→ Task prompt: Find the line in the data below that contains "Get access (50, 1068)". Return that line and all the lines after it, unchanged.

Pixel coordinate grounding data:
+++++

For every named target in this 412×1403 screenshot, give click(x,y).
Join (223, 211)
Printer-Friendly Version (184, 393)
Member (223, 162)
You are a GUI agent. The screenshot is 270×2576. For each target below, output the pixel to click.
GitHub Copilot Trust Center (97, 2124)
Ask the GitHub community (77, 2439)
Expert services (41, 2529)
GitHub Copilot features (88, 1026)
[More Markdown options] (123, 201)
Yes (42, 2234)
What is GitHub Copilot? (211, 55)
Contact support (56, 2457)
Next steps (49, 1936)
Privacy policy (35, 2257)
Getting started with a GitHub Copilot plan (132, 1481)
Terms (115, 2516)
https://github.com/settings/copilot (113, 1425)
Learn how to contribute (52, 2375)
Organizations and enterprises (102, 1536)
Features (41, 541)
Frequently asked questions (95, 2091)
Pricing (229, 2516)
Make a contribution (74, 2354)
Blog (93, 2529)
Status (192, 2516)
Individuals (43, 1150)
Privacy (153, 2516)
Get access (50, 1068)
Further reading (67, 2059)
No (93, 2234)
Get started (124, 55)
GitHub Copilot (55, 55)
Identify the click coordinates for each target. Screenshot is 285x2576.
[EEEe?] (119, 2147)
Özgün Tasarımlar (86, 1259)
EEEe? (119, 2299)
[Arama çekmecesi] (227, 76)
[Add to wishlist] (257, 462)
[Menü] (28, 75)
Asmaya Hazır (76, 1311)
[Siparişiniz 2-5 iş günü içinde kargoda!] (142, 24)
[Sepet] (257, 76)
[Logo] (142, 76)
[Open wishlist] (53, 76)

+++++

→ Output:
Get access (50, 1068)
Further reading (67, 2059)
No (93, 2234)
Get started (124, 55)
GitHub Copilot (55, 55)
Identify the click coordinates for each target. Screenshot is 285x2576.
[EEEe?] (119, 2147)
Özgün Tasarımlar (86, 1259)
EEEe? (119, 2299)
[Arama çekmecesi] (227, 76)
[Add to wishlist] (257, 462)
[Menü] (28, 75)
Asmaya Hazır (76, 1311)
[Siparişiniz 2-5 iş günü içinde kargoda!] (142, 24)
[Sepet] (257, 76)
[Logo] (142, 76)
[Open wishlist] (53, 76)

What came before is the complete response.